ABOUT THIS TASK => Retype each entry. Leave nothing out.

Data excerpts
------------------------------------------------

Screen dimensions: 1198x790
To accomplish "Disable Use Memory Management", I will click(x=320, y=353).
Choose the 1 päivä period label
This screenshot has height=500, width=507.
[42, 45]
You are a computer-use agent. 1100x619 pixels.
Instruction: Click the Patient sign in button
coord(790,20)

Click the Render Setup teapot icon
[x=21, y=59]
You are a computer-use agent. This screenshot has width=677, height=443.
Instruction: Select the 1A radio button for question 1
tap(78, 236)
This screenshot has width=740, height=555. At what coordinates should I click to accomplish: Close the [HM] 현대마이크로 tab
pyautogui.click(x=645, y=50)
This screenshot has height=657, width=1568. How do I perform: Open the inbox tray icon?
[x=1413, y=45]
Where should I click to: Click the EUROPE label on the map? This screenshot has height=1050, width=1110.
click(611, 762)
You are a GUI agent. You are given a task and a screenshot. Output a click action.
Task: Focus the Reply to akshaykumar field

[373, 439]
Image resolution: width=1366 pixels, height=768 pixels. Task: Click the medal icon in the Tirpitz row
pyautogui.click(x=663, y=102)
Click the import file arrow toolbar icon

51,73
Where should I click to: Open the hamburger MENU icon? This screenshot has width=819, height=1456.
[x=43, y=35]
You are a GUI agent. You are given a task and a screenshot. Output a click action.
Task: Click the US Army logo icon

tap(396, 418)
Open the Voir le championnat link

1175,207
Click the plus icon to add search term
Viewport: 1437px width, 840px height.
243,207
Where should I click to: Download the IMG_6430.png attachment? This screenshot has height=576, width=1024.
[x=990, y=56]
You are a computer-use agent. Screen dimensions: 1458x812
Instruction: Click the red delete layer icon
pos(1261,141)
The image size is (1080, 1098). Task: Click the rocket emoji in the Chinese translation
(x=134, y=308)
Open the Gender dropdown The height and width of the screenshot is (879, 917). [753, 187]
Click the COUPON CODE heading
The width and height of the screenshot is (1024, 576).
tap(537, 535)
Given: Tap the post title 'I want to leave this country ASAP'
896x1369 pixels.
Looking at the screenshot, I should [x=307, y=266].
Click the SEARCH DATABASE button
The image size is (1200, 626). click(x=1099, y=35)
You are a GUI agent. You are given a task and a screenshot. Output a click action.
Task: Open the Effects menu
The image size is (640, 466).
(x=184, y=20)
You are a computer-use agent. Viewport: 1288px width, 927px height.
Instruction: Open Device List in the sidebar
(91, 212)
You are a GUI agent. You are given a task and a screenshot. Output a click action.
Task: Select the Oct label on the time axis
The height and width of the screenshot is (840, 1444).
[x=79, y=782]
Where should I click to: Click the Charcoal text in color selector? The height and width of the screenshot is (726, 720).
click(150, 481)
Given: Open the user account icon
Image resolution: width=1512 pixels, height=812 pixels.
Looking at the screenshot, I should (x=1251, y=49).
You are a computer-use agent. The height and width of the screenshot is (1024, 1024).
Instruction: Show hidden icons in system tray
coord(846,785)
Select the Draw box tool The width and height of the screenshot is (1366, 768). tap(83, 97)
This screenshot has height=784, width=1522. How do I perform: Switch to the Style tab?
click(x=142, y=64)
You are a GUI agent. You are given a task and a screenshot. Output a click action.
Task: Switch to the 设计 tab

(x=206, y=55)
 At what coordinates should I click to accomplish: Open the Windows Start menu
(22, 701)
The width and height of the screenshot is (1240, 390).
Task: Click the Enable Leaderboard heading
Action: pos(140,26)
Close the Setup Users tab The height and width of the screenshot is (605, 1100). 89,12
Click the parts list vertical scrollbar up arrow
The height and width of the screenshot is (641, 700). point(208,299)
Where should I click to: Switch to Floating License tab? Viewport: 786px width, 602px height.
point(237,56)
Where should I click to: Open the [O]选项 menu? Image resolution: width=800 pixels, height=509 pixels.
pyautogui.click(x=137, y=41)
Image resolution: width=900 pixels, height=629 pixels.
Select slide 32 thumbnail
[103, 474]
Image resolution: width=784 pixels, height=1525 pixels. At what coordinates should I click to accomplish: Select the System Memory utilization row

------------------------------------------------

FINISHED EXERCISE =>
Screen dimensions: 1198x790
To accomplish "Disable Use Memory Management", I will click(x=320, y=353).
Choose the 1 päivä period label
This screenshot has height=500, width=507.
[42, 45]
You are a computer-use agent. 1100x619 pixels.
Instruction: Click the Patient sign in button
coord(790,20)

Click the Render Setup teapot icon
[x=21, y=59]
You are a computer-use agent. This screenshot has width=677, height=443.
Instruction: Select the 1A radio button for question 1
tap(78, 236)
This screenshot has width=740, height=555. At what coordinates should I click to accomplish: Close the [HM] 현대마이크로 tab
pyautogui.click(x=645, y=50)
This screenshot has height=657, width=1568. How do I perform: Open the inbox tray icon?
[x=1413, y=45]
Where should I click to: Click the EUROPE label on the map? This screenshot has height=1050, width=1110.
click(611, 762)
You are a GUI agent. You are given a task and a screenshot. Output a click action.
Task: Focus the Reply to akshaykumar field

[373, 439]
Image resolution: width=1366 pixels, height=768 pixels. Task: Click the medal icon in the Tirpitz row
pyautogui.click(x=663, y=102)
Click the import file arrow toolbar icon

51,73
Where should I click to: Open the hamburger MENU icon? This screenshot has width=819, height=1456.
[x=43, y=35]
You are a GUI agent. You are given a task and a screenshot. Output a click action.
Task: Click the US Army logo icon

tap(396, 418)
Open the Voir le championnat link

1175,207
Click the plus icon to add search term
Viewport: 1437px width, 840px height.
243,207
Where should I click to: Download the IMG_6430.png attachment? This screenshot has height=576, width=1024.
[x=990, y=56]
You are a computer-use agent. Screen dimensions: 1458x812
Instruction: Click the red delete layer icon
pos(1261,141)
The image size is (1080, 1098). Task: Click the rocket emoji in the Chinese translation
(x=134, y=308)
Open the Gender dropdown The height and width of the screenshot is (879, 917). [753, 187]
Click the COUPON CODE heading
The width and height of the screenshot is (1024, 576).
tap(537, 535)
Given: Tap the post title 'I want to leave this country ASAP'
896x1369 pixels.
Looking at the screenshot, I should [x=307, y=266].
Click the SEARCH DATABASE button
The image size is (1200, 626). click(x=1099, y=35)
You are a GUI agent. You are given a task and a screenshot. Output a click action.
Task: Open the Effects menu
The image size is (640, 466).
(x=184, y=20)
You are a computer-use agent. Viewport: 1288px width, 927px height.
Instruction: Open Device List in the sidebar
(91, 212)
You are a GUI agent. You are given a task and a screenshot. Output a click action.
Task: Select the Oct label on the time axis
The height and width of the screenshot is (840, 1444).
[x=79, y=782]
Where should I click to: Click the Charcoal text in color selector? The height and width of the screenshot is (726, 720).
click(150, 481)
Given: Open the user account icon
Image resolution: width=1512 pixels, height=812 pixels.
Looking at the screenshot, I should (x=1251, y=49).
You are a computer-use agent. The height and width of the screenshot is (1024, 1024).
Instruction: Show hidden icons in system tray
coord(846,785)
Select the Draw box tool The width and height of the screenshot is (1366, 768). tap(83, 97)
This screenshot has height=784, width=1522. How do I perform: Switch to the Style tab?
click(x=142, y=64)
You are a GUI agent. You are given a task and a screenshot. Output a click action.
Task: Switch to the 设计 tab

(x=206, y=55)
 At what coordinates should I click to accomplish: Open the Windows Start menu
(22, 701)
The width and height of the screenshot is (1240, 390).
Task: Click the Enable Leaderboard heading
Action: pos(140,26)
Close the Setup Users tab The height and width of the screenshot is (605, 1100). 89,12
Click the parts list vertical scrollbar up arrow
The height and width of the screenshot is (641, 700). point(208,299)
Where should I click to: Switch to Floating License tab? Viewport: 786px width, 602px height.
point(237,56)
Where should I click to: Open the [O]选项 menu? Image resolution: width=800 pixels, height=509 pixels.
pyautogui.click(x=137, y=41)
Image resolution: width=900 pixels, height=629 pixels.
Select slide 32 thumbnail
[103, 474]
Image resolution: width=784 pixels, height=1525 pixels. At what coordinates should I click to accomplish: Select the System Memory utilization row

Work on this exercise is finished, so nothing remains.